Good data science involves not only making predictions from data, but also calculating confidence. Consider a binary random variable described by a Bernoulli process: $\text{P}(X \, | \, \theta) = \theta^X(1 - \theta)^{1-X}$. Furthermore, suppose we know the parameter value: $\theta = 0.5$. Now, supposing we only have a small data sample, how close is our sample mean to the population mean?

When the sample size varies, our sample means vary. We can think of this sample mean as being draw from a distribution. In fact, this distribution is known as the **sampling distribution**. And since it's a distribution, it will a mean and standard deviation. Let's run two experiments. For experiment A, we'll take 1000 samples (10 observations each) and compute the mean of each sample. A histogram will be used to plot these means. For experiment B, the only difference is that the samples are 100 observations each.

```
import numpy as np
from matplotlib import pyplot as plt
%matplotlib inline
plt.xlim([0.,1.])
# Experiment 1
sample_means = [np.mean(np.random.binomial(n=1, p=0.5, size=10)) for i in xrange(1000)]
print 'Standard Deviation from Experiment 1 (n=10): {0}'.format(np.std(sample_means))
plt.hist(sample_means, alpha=0.4, color='blue')
# Experiment 1
sample_means = [np.mean(np.random.binomial(n=1, p=0.5, size=100)) for i in xrange(1000)]
print 'Standard Deviation from Experiment 2 (n=100): {0}'.format(np.std(sample_means))
plt.hist(sample_means, alpha=0.4, color='red')
plt.show()
```

Note how both experiments are centered around 0.5 (the popoluation mean), but the widths (i.e., standard deviation) of the distributions differ. The standard deviation of a sampling distribution has a name: the **standard error**. Also note, that the standard deviations shrink as our sample size increase. In fact, if we didn't know theory, we could plot this relationship:

```
n_ = range(1,100)
stds = []
for n in n_:
std = np.std([np.mean(np.random.binomial(n=1, p=0.5, size=n)) for i in xrange(1000)])
stds.append(std)
plt.title('Understanding the Standard Deviation of the Sampling Distribution')
plt.xlabel('Number of Observations')
plt.ylabel('Standard Deviation')
plt.plot(n_, stds, marker='x')
plt.show()
```

The relationship seems to have a relationship like $\sigma \propto {n^{-\beta}}$. Where $n$ is the number of observations, and $\beta$ is some unknown positive constant. We can run linear regression after transforming into log space:

```
from scipy import stats
slope, intercept, r_value, p_value, std_err = stats.linregress(np.log(n_), np.log(stds))
print slope, intercept, r_value, p_value, std_err
```

Now, to get the multiplicative constant to make the proportion exact, we take the exponential of the intercept:

```
np.exp(intercept)
```

The slope suggests that $\beta = \frac{1}{2}$. Thus, it looks like $\sigma_{err} = \frac{0.5}{\sqrt{n}}$ But also note, that the standard deviation of the Bernoulli distribution is equal to $\sqrt{p(1-p)}$. Since $p=0.5$, this yields $0.5$. Thus, might it be that final form is $\sigma_{err} = \frac{\sigma}{\sqrt{n}}$?
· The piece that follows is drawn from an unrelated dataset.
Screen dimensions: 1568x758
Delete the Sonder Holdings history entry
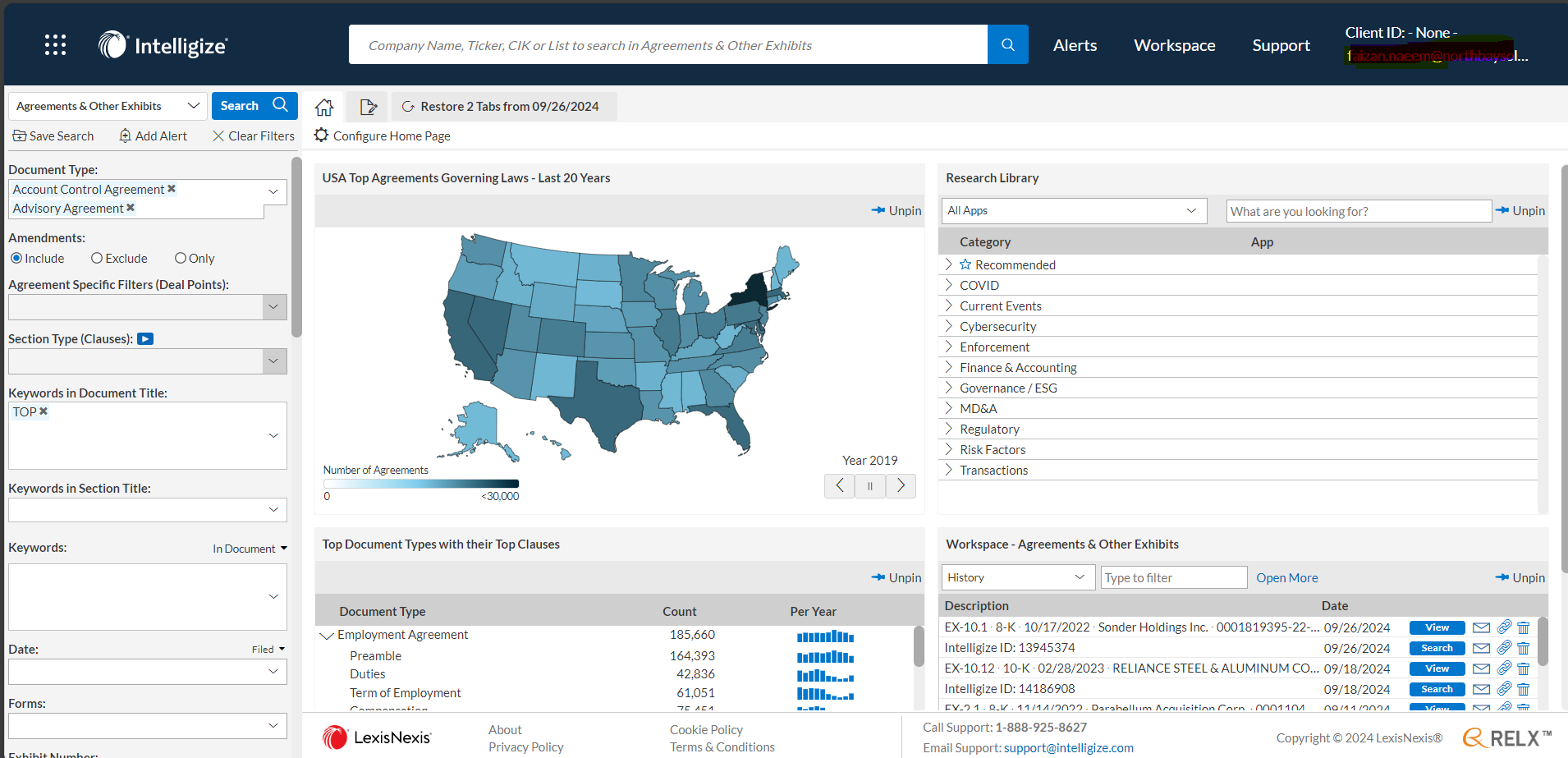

Well, let's take a step back and think. Let's consider a sample of $n$ observations.

$X_1, X_2, ..., X_n$

And compute it's sample mean

$s = \frac{1}{n} \sum_i X_i$

Now, let's compute the mean of this sample mean (i.e., the mean of the sampling distribution)
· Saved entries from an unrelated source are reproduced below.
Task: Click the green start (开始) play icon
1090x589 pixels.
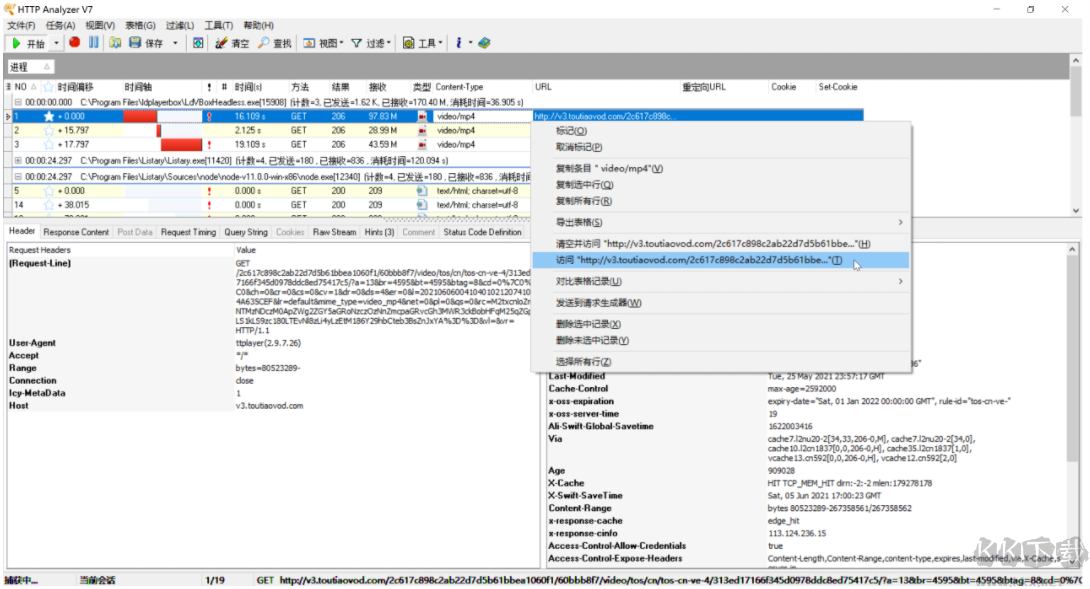Action: pos(17,43)
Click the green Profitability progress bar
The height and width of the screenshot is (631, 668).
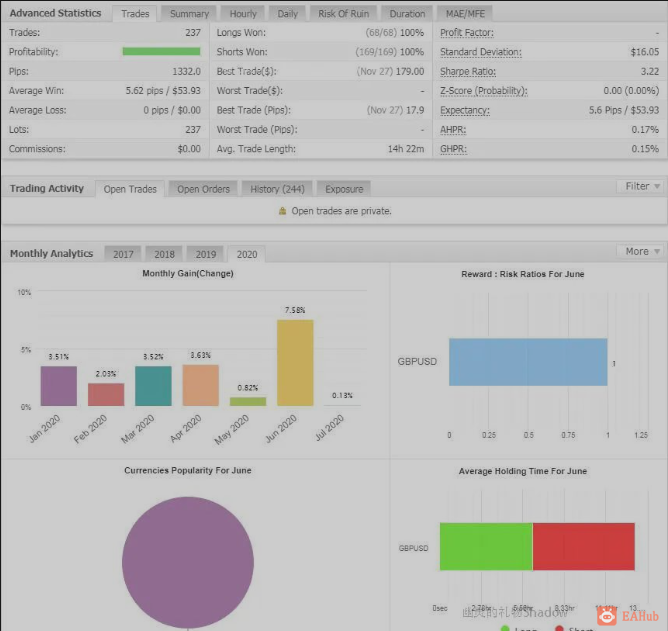[161, 52]
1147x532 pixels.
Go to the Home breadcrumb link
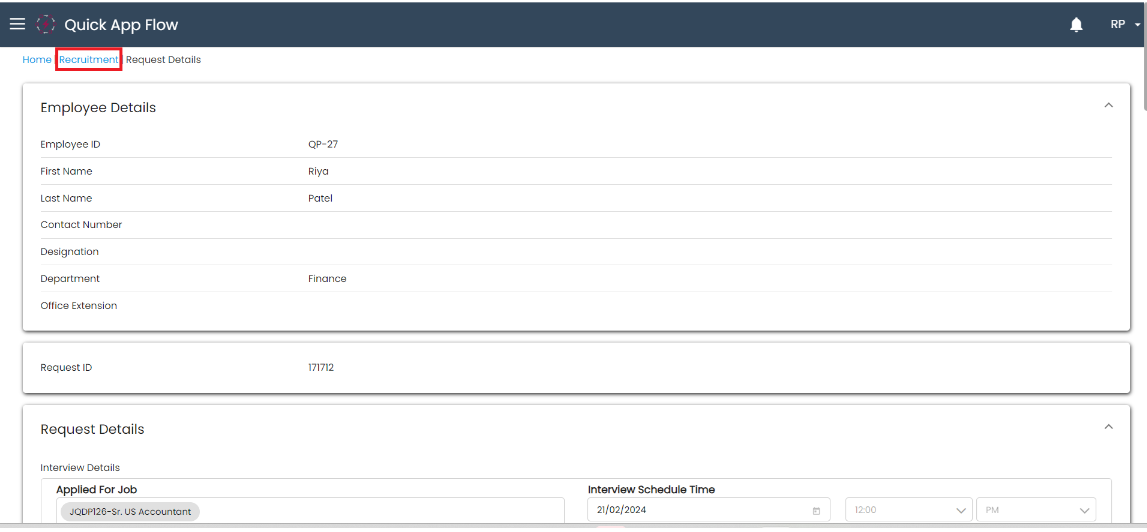tap(37, 60)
$E[s] = E[\frac{1}{n} \sum_i X_i] = \frac{1}{n} E[ \sum_i X_i] = \frac{1}{n} n \mu = \mu$

That is, the expectation value of the sampling distribution of the mean is the population mean. Let's calculate the variance:

$Var[s] = Var[\frac{1}{n} \sum_i X_i] = \frac{1}{n^2} Var[ \sum_i X_i] = \frac{1}{n^2} n \sigma^2 = \frac{\sigma^2}{n}$

And of course, the standard deviation is the square root of the variance. Therefore, the standard error is predicted to be $\frac{\sigma}{\sqrt{n}}$. This is exactly what we observed in our simulation.